Are You Ready For Global Cooling?

Climate Science: Noted scientists at a Chicago climate conference declare that global warming is not only dead, but that the planet faces a big chill for decades to come. What about those frozen wind turbines?  It's not exactly Copenhagen or Kyoto, but the 700 scientists attending the fourth International Conference on Climate Change, sponsored by the Heartland Institute, had some chilling news of their own in the most liberal sense.

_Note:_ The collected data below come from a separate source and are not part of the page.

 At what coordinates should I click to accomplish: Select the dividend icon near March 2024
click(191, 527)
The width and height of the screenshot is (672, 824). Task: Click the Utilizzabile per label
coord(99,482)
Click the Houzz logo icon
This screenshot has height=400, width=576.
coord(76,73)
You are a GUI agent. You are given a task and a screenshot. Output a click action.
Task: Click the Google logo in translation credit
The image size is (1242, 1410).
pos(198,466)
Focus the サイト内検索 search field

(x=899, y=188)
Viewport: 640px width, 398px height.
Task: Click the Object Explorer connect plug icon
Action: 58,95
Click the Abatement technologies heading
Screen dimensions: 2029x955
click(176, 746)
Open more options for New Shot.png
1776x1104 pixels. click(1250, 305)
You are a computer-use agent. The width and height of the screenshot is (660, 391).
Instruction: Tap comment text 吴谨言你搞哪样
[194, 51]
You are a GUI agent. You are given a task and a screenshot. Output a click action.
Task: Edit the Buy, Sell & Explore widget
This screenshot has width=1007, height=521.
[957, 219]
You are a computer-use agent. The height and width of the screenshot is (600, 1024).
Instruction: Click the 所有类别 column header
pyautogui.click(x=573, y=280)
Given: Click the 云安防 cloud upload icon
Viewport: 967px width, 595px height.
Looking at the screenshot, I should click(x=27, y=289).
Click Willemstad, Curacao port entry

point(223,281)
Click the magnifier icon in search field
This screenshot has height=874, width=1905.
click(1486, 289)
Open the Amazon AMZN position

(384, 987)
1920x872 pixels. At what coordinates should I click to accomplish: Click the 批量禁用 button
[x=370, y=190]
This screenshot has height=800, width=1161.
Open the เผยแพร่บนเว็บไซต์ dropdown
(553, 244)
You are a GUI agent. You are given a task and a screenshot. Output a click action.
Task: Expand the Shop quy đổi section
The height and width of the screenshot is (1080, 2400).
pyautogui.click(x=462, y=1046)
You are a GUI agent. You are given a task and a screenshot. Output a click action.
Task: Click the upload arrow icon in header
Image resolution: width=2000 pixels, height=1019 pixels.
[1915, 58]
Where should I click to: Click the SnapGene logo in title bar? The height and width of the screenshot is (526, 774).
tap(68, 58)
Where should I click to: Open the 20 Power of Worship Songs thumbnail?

"Global warming is over — at least for a few decades," Don Easterbrook, emeritus professor of geology at Western Washington University, told the gathering. "However, the bad news is that global cooling is even more harmful to humans than global warming, and a cause for greater concern."


Easterbrook and 74 other presenters at the conference said what everyone already knows, having shoveled record amounts of global warming off our sidewalks and driveways last winter.  We don't need computer models to tell us, baby, it's getting cold outside. Of course, the doomsayers will claim that global warming causes global warming. Right.

"Rather than global warming at a rate of about 1 (degree) Fahrenheit per decade, records of past natural cycles indicate there may be global cooling for the first few decades of the 21st century to about 2030," Easterbrook said.

He spoke of natural cycles that have been occurring since the discovery of fire and mankind's first carbon emissions, long before the invention of the wheel and the SUV.

Easterbrook and the other scientists reported on sudden and natural climate fluctuations documented in the geologic record, all before 1945. Two big climate changes occurred in the past 15,000 years, and another 60 smaller changes in the last 5,000 years.

3 comments:

Jim G. said...

Another presenter, James M. Taylor, an environmental policy expert and a fellow at the Heartland Institute, said that global cooling is happening now. He pointed to data provided by the Rutgers University Global Snow Lab showing snow records from the last 10 years exceeding the records set in the 1960s and 1970s.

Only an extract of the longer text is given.